> Required work
Within the material below, how many lines carry the word "agent"? Answer with a single number.
::::::
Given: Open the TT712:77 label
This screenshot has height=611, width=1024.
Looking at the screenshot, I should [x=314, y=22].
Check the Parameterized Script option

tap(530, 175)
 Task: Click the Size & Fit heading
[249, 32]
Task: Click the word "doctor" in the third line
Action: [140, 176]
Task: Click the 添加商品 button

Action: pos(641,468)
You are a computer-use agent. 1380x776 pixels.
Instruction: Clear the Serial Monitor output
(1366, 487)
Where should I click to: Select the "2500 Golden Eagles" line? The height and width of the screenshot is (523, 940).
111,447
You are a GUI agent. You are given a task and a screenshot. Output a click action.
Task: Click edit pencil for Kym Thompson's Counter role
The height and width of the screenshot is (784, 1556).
::::::
> Answer section
2